## Problemas a resolver
a) Reproduce textualmente el fragmento del texto sobre los barrios cerrados que va desde "Los barrios, algunos" hasta "los mismos servicios.", ambos incluidos.
b) Enumera los nombres de todos los adolescentes que se mencionan en el texto sobre los barrios cerrados.
c) Escribe la continuación del texto sobre los barrios cerrados a partir de su última oración.

## Sección de texto

:::::

En seguida Agustina agrega la pobreza. Y entre sus amigas, arman una explicación que liga la falta de educación con la pobreza, y todo desemboca en la inseguridad. Demasiada lucidez para apenas 15 años de edad. La corrupción tampoco escapa al listado.

¿Criarían a sus hijos en un barrio cerrado?
- Es cuestión de costumbre. Nosotras estamos acostumbradas a vivir en la naturaleza. Tal vez pensaría en criarlos acá siendo conscientes y educándolos para que conozcan otra cosa- reflexiona Agustina.

Casi todos los adolescentes se proyectan en un barrio cerrado cuando sean padres. En una muestra de nueve, hubo una excepción a la regla: “Yo no criaría a mis hijos acá adentro. Quisiera que tuvieran un poco de calle. Pero no sé cómo va a ser la inseguridad cuando yo tenga hijos”, dispara Daniela, la más callada del grupo.

Muchas de las dicotomías entre barrio privado y la Capital es cosa de grandes. Las ciencias sociales buscan explicaciones, sin contemplar que es imposible meter a todos en la misma bolsa, mientras los chicos, por su parte, se sienten víctimas de la crítica fácil, del rótulo de chico rico.

Belén plasma en palabras lo que piensan muchos de su generación: “Algunos creen que por vivir en un barrio cerrado sos cheto. Yo veo gente de Capital que para mí es cheta. Si vivís acá es por la inseguridad, y para estar en contacto con la naturaleza, pero el comportamiento depende de cada persona”, resume.

Un mundo de 12.000 habitantes
La inseguridad es el mayor fertilizante para el crecimiento de los barrios privados. Cada vez son más, cada vez más grandes. Se estima que 150.000 chicos de cero a 24 años viven en unos seiscientos emprendimientos privados, con más de 300.000 habitantes.

Los hay de toda clase y tipo de costos, lo que los hace accesible a la clase media. Los terrenos se pagan en cuotas, las expensas en algunos casos se equiparan a las de un departamento en Capital Federal, pero se evitan la cochera y el costo del club para los chicos.

Los barrios, algunos con doble cerco perimetral, infrarrojo, o fuerte presencia de seguridad privada, son cada vez más completos.

En el caso de Nordelta, el emprendimiento inmobiliario privado más grande del país y uno de los más emblemáticos, ya tiene once barrios con más de 12.000 habitantes, un centro comercial y gastronómico, 300 oficinas, próximamente cines, un supermercado, un centro médico, cuatro colegios con tres mil alumnos, un hotel cinco estrellas en construcción e infinidad de departamentos. Recientemente se anunció el lanzamiento de la réplica de Nordelta, esta vez en el partido de Escobar, llamado Puertos del Lago. Esta ciudad pueblo estará diseñada en 1371 hectáreas (contra las 1600 de Tigre) y los mismos servicios.

:::::

## Datos a examinar
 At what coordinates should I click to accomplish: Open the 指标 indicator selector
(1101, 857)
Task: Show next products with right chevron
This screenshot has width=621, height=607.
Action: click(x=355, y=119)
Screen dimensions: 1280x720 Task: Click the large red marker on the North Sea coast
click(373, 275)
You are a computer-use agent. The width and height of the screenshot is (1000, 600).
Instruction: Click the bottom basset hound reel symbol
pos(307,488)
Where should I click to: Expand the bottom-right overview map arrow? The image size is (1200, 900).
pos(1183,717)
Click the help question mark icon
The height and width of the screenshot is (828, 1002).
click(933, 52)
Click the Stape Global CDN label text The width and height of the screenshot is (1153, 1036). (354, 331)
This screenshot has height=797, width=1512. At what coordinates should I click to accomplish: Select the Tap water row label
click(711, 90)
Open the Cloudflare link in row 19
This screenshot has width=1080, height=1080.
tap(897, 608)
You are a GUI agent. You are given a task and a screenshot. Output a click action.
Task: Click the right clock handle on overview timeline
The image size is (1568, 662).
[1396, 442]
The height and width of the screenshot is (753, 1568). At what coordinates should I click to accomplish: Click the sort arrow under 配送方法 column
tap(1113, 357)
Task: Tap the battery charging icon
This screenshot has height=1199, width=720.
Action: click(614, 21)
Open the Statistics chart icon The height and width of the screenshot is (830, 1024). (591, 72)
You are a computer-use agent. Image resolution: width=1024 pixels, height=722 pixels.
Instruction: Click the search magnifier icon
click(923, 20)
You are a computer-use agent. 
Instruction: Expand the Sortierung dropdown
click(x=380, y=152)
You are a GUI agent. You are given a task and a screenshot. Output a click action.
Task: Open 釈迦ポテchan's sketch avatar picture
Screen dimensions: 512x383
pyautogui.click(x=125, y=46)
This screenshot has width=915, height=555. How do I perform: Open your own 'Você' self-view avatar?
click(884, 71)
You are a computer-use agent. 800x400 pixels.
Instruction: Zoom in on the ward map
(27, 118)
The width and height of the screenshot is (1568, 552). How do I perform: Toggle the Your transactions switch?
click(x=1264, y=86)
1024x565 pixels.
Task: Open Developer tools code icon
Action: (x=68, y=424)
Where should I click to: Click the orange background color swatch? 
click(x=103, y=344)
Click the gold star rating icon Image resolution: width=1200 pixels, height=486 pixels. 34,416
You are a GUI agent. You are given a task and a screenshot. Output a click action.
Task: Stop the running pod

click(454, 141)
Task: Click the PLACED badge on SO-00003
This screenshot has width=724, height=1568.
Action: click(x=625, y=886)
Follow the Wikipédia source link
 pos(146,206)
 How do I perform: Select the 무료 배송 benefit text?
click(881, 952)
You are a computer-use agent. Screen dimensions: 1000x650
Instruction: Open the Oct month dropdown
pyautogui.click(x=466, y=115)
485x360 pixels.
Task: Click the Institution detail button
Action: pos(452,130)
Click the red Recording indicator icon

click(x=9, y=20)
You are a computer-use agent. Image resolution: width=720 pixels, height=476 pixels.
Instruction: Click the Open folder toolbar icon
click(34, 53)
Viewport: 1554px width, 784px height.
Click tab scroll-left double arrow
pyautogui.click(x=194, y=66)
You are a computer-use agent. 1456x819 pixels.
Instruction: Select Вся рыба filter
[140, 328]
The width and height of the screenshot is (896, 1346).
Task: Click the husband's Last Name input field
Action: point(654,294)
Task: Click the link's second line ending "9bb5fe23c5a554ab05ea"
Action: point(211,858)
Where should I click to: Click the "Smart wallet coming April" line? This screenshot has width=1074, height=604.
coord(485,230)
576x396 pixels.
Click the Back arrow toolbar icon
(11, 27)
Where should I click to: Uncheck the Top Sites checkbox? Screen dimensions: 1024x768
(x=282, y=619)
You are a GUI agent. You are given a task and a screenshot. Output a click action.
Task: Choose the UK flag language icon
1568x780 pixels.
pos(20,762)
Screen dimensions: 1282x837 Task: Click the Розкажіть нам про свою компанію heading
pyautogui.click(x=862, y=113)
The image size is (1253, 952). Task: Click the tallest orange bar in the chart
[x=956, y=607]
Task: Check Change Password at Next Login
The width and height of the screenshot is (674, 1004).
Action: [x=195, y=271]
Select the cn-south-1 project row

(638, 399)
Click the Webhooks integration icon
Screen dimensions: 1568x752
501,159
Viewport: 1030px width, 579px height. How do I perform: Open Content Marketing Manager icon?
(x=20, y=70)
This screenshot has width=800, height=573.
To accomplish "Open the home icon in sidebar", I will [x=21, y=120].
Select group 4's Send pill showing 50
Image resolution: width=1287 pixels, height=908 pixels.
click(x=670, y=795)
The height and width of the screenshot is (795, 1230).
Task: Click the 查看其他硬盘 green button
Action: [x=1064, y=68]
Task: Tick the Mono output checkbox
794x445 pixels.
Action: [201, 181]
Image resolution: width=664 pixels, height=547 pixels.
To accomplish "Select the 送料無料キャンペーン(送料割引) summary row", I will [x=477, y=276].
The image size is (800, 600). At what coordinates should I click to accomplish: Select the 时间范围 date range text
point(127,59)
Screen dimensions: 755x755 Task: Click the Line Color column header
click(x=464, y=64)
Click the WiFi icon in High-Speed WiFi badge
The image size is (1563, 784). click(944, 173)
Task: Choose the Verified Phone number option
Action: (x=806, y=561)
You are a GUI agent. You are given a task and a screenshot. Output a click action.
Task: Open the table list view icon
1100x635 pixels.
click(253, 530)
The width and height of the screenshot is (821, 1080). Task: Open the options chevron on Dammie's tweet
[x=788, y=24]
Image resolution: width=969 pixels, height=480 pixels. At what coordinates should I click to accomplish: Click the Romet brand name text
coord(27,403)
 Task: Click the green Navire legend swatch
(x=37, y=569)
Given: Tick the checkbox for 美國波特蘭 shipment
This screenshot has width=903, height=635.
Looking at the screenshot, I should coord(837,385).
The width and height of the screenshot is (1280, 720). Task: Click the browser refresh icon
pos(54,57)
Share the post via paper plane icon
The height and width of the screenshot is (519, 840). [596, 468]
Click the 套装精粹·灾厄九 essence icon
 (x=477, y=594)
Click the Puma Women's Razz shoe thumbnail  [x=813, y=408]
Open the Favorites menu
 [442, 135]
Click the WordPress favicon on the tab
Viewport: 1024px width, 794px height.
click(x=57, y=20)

:::::

## Respuestas de la actividad
a)
Los barrios, algunos con doble cerco perimetral, infrarrojo, o fuerte presencia de seguridad privada, son cada vez más completos.

En el caso de Nordelta, el emprendimiento inmobiliario privado más grande del país y uno de los más emblemáticos, ya tiene once barrios con más de 12.000 habitantes, un centro comercial y gastronómico, 300 oficinas, próximamente cines, un supermercado, un centro médico, cuatro colegios con tres mil alumnos, un hotel cinco estrellas en construcción e infinidad de departamentos. Recientemente se anunció el lanzamiento de la réplica de Nordelta, esta vez en el partido de Escobar, llamado Puertos del Lago. Esta ciudad pueblo estará diseñada en 1371 hectáreas (contra las 1600 de Tigre) y los mismos servicios.

b) Agustina, Daniela, Belén

c)
Los niños también son parte de esta Argentina que crece y se está privatizando. 

Solidaridad social, un tema en la agenda
Los colegios suelen ser nexos con la realidad, tal vez conscientes del entorno en el que se mueven sus alumnos. Sean religiosos o laicos, la mayoría tiene algún proyecto de servicio solidario.

Camila tiene 15 años. Habla con absoluta paz mientras le cae un rulo en la cara. Cuenta que junto con algunas de sus compañeras van a misionar a Villa La Ñata (Tigre) fin de semana por medio, a una parroquia. “Ayudamos con el mantenimiento de la parroquia, les damos de comer a los chicos. Para el día del niño recolectamos juguetes y los llevamos. Cuando llegamos a veces los vamos a buscar a los chicos a sus casas porque ya nos conocen, y nos hacen pasar. Está bueno porque nos quedamos hablando con las familias”, relata. Sus compañeras, Macarena y Agustina, hacen un poco de historia: “Al principio fue difícil porque nadie nos conocía. Ahora nos llaman por el nombre, nos conocen. A veces los chicos ya nos están esperando, pasan en la bicicleta y cuando nos ven nos dicen que van a buscar amigos y vienen”, cuentan. Agustina habla entusiasmada, y acota que después de estas experiencias se decidió a ser asistente social.

La actividad es optativa, impulsada por algunos catequistas de su colegio. Las chicas “misioneras” reflexionan. Son seis, y cuentan su experiencia como si lo estuvieran disfrutando ahora. Intercambian opiniones entre ellas y surgen comparaciones con los alumnos de Capital. Muchos colegios tienen iniciativas solidarias. Pero una conclusión abre los ojos: para ir a misionar, este grupo no va ni a Catamarca, ni a Jujuy. No hace falta ir tan lejos. Es la realidad que tienen atrás de su casa.